Help with indirect proof $\gcd(9k+4,2k+1)=1$

Question

Show: $\gcd(9k+4,2k+1)=1 ~~ \forall k\in \mathbb Z$

Indirect proof.

If  $1\neq d=\gcd(9k+4,2k+1)~\exists k\in \mathbb Z$,
then $d$ has to be of the form $2m+1$ for an integer $m$.

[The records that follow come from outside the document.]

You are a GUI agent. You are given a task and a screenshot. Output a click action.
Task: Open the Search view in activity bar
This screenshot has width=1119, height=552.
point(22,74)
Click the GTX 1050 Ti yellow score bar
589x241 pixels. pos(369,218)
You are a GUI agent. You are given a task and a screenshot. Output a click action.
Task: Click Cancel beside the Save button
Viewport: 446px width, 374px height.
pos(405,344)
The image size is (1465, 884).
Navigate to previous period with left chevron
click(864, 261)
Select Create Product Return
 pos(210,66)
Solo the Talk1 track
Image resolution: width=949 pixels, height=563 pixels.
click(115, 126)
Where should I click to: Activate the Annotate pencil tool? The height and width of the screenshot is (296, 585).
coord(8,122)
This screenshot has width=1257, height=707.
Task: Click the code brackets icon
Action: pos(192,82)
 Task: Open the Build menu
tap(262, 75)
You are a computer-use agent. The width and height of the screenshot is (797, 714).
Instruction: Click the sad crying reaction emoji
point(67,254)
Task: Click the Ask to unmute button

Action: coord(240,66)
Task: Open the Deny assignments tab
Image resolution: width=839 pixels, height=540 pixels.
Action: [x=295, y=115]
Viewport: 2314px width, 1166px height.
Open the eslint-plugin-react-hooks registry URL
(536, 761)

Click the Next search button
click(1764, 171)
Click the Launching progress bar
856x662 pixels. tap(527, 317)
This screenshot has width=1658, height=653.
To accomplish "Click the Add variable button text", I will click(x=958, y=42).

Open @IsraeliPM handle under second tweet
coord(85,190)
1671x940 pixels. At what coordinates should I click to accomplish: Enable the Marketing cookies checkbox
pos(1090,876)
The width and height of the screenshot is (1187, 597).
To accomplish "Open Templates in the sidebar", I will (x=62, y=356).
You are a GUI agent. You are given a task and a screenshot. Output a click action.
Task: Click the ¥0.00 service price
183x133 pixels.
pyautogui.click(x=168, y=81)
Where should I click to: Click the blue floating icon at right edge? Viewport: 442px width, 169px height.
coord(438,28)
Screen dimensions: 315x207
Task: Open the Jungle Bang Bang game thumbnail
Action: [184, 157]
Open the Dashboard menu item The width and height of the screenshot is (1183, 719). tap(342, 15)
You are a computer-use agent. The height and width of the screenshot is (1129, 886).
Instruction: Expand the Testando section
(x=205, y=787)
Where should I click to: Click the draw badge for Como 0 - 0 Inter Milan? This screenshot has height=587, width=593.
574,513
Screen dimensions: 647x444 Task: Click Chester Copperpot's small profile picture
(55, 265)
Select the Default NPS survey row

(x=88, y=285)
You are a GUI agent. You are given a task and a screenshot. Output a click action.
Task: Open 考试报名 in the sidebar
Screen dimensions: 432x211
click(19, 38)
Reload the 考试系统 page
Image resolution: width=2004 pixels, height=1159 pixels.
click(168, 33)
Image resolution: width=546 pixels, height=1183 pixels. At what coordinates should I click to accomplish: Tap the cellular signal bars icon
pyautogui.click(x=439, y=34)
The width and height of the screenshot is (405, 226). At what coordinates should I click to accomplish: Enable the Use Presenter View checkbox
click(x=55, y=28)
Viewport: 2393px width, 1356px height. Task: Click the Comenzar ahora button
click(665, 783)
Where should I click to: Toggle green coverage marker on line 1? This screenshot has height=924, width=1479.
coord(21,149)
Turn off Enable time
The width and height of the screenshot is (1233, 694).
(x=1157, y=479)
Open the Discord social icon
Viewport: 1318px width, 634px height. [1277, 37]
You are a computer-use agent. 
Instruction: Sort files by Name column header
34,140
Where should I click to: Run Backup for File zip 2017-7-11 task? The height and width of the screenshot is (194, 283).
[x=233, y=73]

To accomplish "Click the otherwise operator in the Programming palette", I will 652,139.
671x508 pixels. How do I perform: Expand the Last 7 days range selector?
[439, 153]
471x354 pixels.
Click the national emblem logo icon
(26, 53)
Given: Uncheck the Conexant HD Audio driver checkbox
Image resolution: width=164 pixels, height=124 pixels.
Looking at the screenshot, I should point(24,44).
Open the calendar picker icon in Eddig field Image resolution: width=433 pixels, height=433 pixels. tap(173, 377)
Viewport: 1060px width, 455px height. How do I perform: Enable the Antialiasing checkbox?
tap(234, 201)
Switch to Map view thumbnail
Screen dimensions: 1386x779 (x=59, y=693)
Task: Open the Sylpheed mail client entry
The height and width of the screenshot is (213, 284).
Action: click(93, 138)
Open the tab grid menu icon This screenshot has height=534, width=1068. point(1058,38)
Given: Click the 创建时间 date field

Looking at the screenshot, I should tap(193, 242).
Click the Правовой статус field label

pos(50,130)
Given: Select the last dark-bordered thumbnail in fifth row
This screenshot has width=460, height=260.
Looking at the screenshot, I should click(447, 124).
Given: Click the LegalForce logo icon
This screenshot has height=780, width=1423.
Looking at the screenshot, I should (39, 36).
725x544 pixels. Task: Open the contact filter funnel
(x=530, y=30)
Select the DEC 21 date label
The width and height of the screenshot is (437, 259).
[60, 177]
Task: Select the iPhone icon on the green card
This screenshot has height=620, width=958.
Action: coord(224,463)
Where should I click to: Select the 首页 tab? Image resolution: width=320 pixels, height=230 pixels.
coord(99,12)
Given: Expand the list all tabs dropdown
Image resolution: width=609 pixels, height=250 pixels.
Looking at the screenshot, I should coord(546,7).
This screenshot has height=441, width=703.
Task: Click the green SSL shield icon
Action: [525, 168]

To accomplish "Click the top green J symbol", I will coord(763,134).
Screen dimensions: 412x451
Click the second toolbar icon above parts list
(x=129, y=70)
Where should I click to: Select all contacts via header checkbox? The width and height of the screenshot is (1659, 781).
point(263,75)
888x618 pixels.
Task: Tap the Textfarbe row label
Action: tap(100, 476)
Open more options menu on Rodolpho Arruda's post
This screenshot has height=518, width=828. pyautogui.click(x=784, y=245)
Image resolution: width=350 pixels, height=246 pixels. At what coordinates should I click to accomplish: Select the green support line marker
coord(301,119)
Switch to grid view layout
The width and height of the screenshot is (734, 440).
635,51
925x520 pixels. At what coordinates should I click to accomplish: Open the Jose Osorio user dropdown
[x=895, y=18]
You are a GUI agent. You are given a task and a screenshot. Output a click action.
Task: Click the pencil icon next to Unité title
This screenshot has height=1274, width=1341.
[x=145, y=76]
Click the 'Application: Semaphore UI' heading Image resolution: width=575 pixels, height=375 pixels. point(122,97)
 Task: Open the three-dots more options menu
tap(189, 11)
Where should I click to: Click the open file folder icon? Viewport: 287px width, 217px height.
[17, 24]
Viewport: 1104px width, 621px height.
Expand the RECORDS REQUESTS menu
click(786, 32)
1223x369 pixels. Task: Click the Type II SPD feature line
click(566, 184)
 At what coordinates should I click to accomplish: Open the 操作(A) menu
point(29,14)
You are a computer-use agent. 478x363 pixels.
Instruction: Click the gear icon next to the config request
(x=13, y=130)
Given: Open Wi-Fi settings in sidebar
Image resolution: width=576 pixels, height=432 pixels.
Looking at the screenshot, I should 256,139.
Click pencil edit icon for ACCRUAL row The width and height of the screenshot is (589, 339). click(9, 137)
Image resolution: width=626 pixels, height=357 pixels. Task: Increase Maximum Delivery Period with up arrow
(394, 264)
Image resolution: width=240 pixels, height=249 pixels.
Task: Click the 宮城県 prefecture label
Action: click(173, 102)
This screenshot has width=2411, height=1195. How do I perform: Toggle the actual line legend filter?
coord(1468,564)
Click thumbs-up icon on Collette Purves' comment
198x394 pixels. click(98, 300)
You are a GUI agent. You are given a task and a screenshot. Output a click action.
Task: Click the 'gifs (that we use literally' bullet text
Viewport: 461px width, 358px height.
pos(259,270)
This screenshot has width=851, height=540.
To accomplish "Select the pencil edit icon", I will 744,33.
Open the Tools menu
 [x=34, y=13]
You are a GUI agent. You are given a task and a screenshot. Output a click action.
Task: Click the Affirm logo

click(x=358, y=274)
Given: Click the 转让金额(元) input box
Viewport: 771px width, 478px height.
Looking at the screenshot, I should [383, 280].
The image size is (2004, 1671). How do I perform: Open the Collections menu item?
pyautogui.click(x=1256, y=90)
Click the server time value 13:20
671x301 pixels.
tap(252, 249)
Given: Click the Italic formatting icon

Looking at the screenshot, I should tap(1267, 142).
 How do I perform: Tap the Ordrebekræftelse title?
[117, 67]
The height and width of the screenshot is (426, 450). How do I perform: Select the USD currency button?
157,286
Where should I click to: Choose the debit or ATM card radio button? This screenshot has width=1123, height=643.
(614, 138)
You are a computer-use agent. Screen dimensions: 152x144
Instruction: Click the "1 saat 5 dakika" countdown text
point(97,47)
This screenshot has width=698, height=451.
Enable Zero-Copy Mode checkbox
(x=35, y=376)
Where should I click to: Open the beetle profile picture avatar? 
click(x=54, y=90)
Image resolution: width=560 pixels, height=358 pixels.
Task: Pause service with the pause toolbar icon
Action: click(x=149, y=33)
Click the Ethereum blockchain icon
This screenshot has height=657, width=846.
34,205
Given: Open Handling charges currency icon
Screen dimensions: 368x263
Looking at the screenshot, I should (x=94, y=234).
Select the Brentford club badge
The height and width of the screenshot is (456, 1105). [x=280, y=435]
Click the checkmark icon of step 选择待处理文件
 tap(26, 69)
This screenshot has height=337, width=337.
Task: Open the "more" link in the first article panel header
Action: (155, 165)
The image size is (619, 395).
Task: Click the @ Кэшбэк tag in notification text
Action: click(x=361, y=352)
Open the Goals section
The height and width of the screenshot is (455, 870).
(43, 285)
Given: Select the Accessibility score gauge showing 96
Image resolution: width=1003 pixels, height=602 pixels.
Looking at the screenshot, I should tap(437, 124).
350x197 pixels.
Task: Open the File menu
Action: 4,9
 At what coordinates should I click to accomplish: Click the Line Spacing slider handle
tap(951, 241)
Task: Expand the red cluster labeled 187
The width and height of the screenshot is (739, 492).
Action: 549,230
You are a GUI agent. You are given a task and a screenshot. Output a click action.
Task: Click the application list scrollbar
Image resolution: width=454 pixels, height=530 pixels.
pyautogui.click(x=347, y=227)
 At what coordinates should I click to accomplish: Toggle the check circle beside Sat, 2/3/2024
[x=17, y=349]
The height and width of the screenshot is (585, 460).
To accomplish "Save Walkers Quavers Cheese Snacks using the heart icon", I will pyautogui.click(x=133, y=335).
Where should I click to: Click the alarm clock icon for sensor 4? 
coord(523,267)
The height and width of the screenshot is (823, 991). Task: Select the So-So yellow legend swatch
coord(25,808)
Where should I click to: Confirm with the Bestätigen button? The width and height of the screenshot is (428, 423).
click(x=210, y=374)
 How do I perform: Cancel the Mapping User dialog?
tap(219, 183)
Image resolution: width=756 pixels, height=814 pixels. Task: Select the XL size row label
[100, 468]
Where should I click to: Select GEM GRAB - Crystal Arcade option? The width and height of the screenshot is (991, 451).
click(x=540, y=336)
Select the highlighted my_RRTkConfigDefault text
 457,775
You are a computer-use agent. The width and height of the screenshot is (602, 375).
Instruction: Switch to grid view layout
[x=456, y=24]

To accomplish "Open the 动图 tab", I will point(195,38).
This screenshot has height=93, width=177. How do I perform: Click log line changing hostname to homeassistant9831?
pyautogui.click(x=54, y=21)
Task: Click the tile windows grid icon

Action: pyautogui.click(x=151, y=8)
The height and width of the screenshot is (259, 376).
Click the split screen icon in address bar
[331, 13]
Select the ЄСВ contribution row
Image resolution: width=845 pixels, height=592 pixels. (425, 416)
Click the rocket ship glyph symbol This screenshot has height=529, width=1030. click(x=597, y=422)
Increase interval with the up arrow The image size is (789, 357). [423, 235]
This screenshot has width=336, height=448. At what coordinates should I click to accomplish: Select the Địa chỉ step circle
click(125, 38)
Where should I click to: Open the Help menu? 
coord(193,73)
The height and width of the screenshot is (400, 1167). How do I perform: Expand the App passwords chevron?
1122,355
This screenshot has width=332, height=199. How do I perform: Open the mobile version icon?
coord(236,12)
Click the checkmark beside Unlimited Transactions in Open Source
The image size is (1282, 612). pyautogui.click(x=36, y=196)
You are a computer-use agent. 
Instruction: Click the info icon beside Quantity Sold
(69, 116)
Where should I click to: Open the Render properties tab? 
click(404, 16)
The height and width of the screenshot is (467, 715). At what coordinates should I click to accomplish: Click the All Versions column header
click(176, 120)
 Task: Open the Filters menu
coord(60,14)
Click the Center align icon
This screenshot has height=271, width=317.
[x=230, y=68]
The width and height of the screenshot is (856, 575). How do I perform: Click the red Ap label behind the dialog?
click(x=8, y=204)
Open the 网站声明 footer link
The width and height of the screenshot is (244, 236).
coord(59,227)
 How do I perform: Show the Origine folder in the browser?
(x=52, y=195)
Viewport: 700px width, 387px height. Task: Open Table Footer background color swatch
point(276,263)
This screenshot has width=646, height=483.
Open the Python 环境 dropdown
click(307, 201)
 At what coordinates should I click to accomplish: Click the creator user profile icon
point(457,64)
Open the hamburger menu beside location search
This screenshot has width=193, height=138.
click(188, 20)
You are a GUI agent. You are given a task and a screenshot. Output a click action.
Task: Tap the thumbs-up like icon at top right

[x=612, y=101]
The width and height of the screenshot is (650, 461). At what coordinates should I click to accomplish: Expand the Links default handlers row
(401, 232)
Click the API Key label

That somehow throws me back at the beginning.

Answer 1

Hint $\ $ If $\,d\,$ is a common factor of both then $\,{\rm mod}\ d\!:\ 2k+1\equiv 0\equiv 9k+4.\,$ Now eliminate $\,k\,$ by cross multiplying, to obtain $\,0 \equiv \color{}9(2k+1)-\color{}2(9k+4)\equiv \color{#0a0}9-\color{#c00}8\equiv 1\,\Rightarrow\,d\mid 1,\,$ so $\,d = 1.$

Remark $\ $ More conceptually, $ $ put the fractions for $\,-k\,$ over the common denominator $\,18$

$$ {\rm mod}\ d\!:\ \frac{1}2\,\equiv\, -k\,\equiv\, \frac{4}9\ \Rightarrow\ \frac{\color{#0a0}9}{18}\equiv \frac{\color{#c00}8}{18}\qquad\qquad$$

The fractions uniquely exist mod $\,d\,$ since $\,d\,$ is coprime to $\,2,3\,$ so $\,2,3\,$ are invertible mod $\,d\,$ (else $\,2\mid d\mid 2k+1\,\Rightarrow\,2\mid 1,\ $ or $\ 3\mid d\mid 9k+4\,\Rightarrow\,3\mid 4,\,$ contradiction).

Answer 2

There is no contradiction. Unless you believe that you can prove $\gcd(15,21)=1$ as well.

I suggest you rather note $d\mid(9k+4)-2\cdot (4k+1)=k+2$ and then $d\mid (4k+1)-4\cdot(k+2)=-7$. Also note that $k=5$ leads to $\gcd(49,21)=7$, i.e. the problem statement is wrong anyway.

Answer 3

Problem statement is wrong because for $k=7n+5,$ $n\geqslant 0$ we have that $\text{gcd}(9k+4,4k+1)$ can be equal to 7.

Answer 4

Note that if $d\ | 9k + 4$, and $d \ | 2k + 1$ then $d\ | (9k + 4) - 4 \cdot (2k + 1) = k$.

But

$\gcd(k, 2k + 1) = 1 \Rightarrow d = k = 1$

This implies $\gcd(9k + 4, 2k + 1) = 1$

Ps The fact that $\gcd(k, 2k+1) = 1$ is easy to see; any number $p$ that divides $k$, also divides $2k$ but do not divide $2k + 1$

Answer 5

If $d$ is a common divisor of $a$ and $b$, then $d$ is a common divisor of any (integral) linear combination of $a$ and $b$. If we want to compute $\gcd(9k+4,2k+1)$, a first step might be to find a simple linear combination of $9k+4$ and $2k+1$. But we can take a linear combination that eliminats $k$ completely, namely

$$9(2k+1)-2(9k+4)=18k+9-18k-8=1.$$

Therefore any common divisor must divide $1$, and hence $\gcd(9k+4,2k+1)=1$

Answer 6

Please excuse me for this messed up question,
but I've come up with an answer as compensation:

Just apply the Euclidean algorithm, and in 3 lines you get 1 as GCD.